SNIP was first established to help recruit top students to UF’s neuroscience graduate program and expand access to state-of-the-art training and development for undergrads interested in neuroscience careers, said Sara Burke, Ph.D., SNIP founder and director of UF’s Center for Cognitive Aging and Memory Clinical Translational Research.
“UF is one of the best institutions to train at, in probably the world, in relation to age and age-related cognitive decline and then also neurodegenerative disorders that are associated with advanced aging,” said Burke, who serves as a SNIP mentor each summer.
“So, we get a lot of students coming here that want to do that type of research. And really, they’re the next generation that’s going to carry this work forward, so it’s really important to feed and nurture that pipeline,” she said.
Together with Jada Lewis, Ph.D., and later with Jeremy McIntyre, Ph.D., Burke built a competitive program that offers hands-on mentorship by experts in their fields — and also hourly pay, housing and career-development workshops, in addition to lab experience.
With early financial support from the MBI, the McKnight Brain Research Foundation and the mentors themselves, SNIP grew into a program that teaches undergrads from across the country how to design experiments, run proper controls, present at a conference, contribute to a scientific paper, write a CV and respond to interview questions, among other important skills.

“SNIP is open to everyone, not just UF students,” said current SNIP Director Karina Alviña, Ph.D. “The majority of the students every year come from outside, and we try to focus on students that in their home institutions do not have the same research opportunities that we have here at UF.”

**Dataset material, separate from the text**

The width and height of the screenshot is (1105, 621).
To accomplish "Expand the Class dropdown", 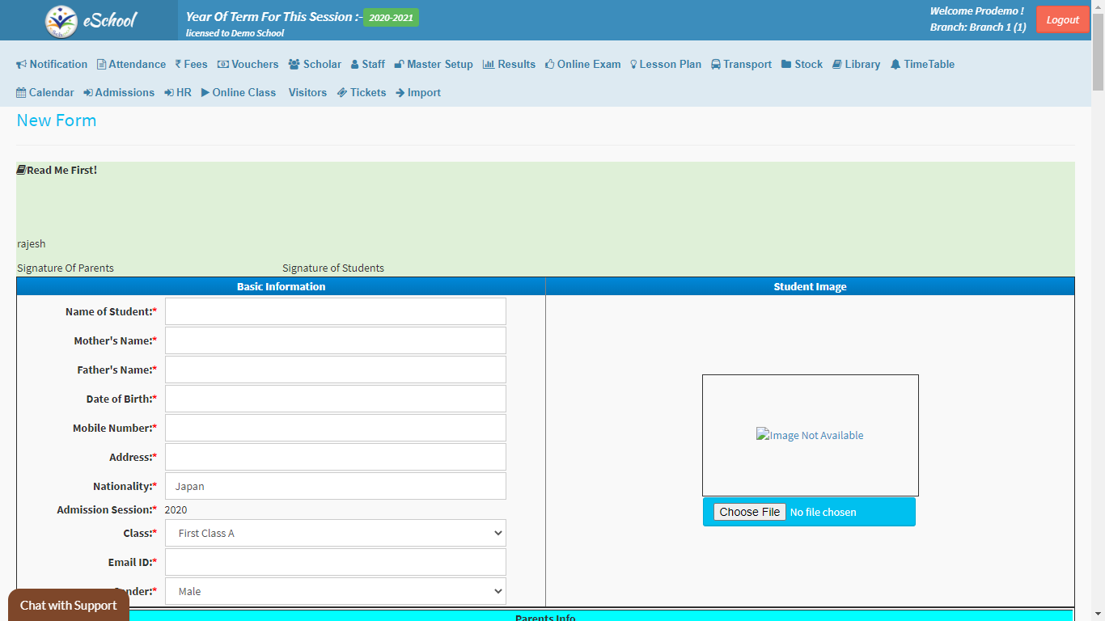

For Jose Torrellas, the skills developed as a 2021 SNIP intern — during his undergrad years at the University of Central Florida — have provided a foundation for his current doctoral program in neuroscience at UF.
“What I’m doing in grad school now as a Ph.D. student going into my third and fourth year, those were the things that were introduced to me during SNIP,” said Torrellas, now a trainee in the lab of Paramita Chakrabarty, Ph.D.
Torrellas, 24, first became interested in studying neurodegenerative diseases as a high school student when he played his French horn at a memory care center.
“Seeing a glimpse of making their lives a little bit better kind of made me want to figure that out from a scientific perspective,” he said.
But it was the SNIP program that introduced the roadmap to get there.
“For me, I’ve used all of those skills every day,” he said. “And I will continue to use them.”